China is not only potentially the largest healthcare market in the world, but it is also making strides in growing its domestic and export pharmaceutical manufacturing, a major emphasis of China’s “Twelfth Five-Year Plan” ending in 2015. The 13th plan continues funding these improvements with an emphasis on biopharmaceuticals and foreign investment.
China is a major API and intermediate manufacturer for the global drug industry, and it heavily influences other Asia-Pacific (APAC) manufacturing markets. Much of the investment has also been in upgrading the GMP level of facilities. Recent regulatory changes inside China, including allowing drugs to be approved with contract manufacturing, will significantly affect the global pharma supply (EMOR June 2018). Despite some recent setbacks and scandals, there is increasing interest in investing in the Chinese pharmaceutical market (EMOR September 2018).
Chinese pharmaceutical manufacturing is concentrated in two geographic regions: Eastern China and Southern China. The Eastern region is more developed and concentrates more on small molecule API manufacture, while the Southern region is more involved in biologics. Because of the size of the Eastern region and the number of facilities present there, this article focuses on a subset of provinces in Eastern China: the provinces south of the Yangtze River, which has traditionally been used as a geographic demarcation in China. This subset within Eastern China comprises Shanghai, Zhejiang, Fujian, Anhui, and Jiangxi (see Figure 1). We chose to focus on this selection first because Shanghai is China’s largest city and financial hub. An analysis of the other regions of China will be featured in future EMOR issues.
Shanghai is China’s largest city and a setting for world class R&D, with companies such as Roche (Basel, Switzerland) announcing major R&D investments. However, in terms of the pharmaceutical manufacturing industry, Zhejiang is the Chinese province with the most pharmaceutical facilities that export to the US and EU.
Shanghai has a heavy international public pharmaceutical presence, with manufacturing facilities for international companies such as Abbott (Illinois, US), Bristol-Myers Squibb (BMS) (New York, US), and Roche (Basel, Switzerland); Japanese companies such as Ajinomoto (Tokyo, Japan) and Kyowa Hakko Kirin (Tokyo, Japan); and international contractor manufacturers such as BASF (Germany), Catalent (New Jersey, USA), GE (Chicago, Illinois, US), ICON (Dublin, Ireland), and Boehringer Ingelheim BioXcellence (Germany). It also hosts the headquarters of WuXi (Shanghai, China). Many of these facilities, such as those belonging to BioXcellence and Catalent, are exactly the sort of biopharma facilities—built with outside investment—that the 13th plan is looking for.
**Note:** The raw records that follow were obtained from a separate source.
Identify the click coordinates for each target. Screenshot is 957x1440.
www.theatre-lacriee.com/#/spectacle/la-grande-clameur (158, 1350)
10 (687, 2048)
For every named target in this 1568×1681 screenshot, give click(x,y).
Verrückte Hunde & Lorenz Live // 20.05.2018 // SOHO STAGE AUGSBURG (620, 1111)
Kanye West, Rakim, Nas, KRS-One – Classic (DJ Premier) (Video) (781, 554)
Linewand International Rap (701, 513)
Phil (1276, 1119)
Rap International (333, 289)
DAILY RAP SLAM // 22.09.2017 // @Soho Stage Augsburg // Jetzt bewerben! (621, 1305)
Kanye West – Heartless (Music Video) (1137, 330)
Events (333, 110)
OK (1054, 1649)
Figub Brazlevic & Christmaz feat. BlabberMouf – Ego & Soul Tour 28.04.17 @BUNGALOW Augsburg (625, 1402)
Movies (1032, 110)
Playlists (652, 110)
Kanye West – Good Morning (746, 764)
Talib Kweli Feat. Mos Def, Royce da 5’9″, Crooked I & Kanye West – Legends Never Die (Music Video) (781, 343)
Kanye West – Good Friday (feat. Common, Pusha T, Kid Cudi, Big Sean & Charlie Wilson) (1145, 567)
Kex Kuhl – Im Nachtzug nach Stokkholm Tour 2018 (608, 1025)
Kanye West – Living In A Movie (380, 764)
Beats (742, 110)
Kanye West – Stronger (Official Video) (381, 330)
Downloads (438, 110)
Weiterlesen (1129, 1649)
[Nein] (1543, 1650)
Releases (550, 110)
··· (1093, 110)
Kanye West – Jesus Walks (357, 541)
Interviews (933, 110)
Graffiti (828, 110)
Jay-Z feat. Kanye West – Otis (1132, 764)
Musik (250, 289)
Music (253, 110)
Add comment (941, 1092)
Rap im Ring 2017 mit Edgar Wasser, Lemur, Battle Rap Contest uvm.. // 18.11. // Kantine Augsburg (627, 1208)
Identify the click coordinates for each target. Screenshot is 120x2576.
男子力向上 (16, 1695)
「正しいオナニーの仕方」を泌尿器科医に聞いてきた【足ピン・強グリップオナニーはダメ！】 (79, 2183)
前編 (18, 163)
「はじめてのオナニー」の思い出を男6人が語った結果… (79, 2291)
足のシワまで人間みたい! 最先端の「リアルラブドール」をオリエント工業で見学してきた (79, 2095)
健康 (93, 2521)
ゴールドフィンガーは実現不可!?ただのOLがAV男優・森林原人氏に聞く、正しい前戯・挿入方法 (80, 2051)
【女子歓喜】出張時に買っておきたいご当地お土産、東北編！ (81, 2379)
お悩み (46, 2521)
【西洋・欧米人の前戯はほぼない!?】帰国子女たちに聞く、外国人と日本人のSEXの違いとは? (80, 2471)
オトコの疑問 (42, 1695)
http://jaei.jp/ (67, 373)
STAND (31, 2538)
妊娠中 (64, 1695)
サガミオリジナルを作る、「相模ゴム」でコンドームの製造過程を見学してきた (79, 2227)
Zhejiang is the province immediately south of Shanghai along the coast, and has long held a reputation for having an entrepreneurial spirit. Interestingly, the capital of Zhejiang, Hangzhou, is not the city with the most facilities in the province, although it does house Sanofi (Paris, France), GlaxoSmithKline (Brentford, UK), Merck (New Jersey, US), and Teva’s (Israel) facilities. The location in Zhejiang with the most facilities that can export to the EU and US is Taizhou, which has 22 facilities. Most of these facilities are owned by domestic Chinese pharmaceutical companies, however there is also a Hovione (New Jersey, US) facility.
The majority of facilities (87%) only have one facility in the region surveyed. This highlights the large M&A potential of the Chinese industry as the value of the market increases.
As Figure 4 shows, only 42 facilities in the region surveyed are both FDA- and EMA-approved. There is a large number of facilities that have only FDA or EMA approval, despite regulatory standards between the two agencies being similar. In October 2017, the FDA recognised that eight European drug regulators are capable of conducting inspections of manufacturing facilities that meet FDA requirements under Mutual Recognition Agreements (B/POR, November 2017). In 2018, Mutual Recognition Agreements were extended to authorities in six additional EU countries.
The dependence of this Chinese region on the US market is a potential danger to these companies. The US has issued retaliatory tariffs as a result of the confrontation over US steel and aluminum tariffs issued in February 2018 and Chinese counter-tariffs from April of this year. The US tariff list includes 12 small molecule APIs. These tariffs started on September 24, 2018, and were initially set at 10%. At the G10 conference earlier this month, the US and China agreed to a temporary truce in the trade war. As part of this truce, the US will not increase tariffs on a list of items, which includes pharmaceutical APIs, to 25% until March 2019.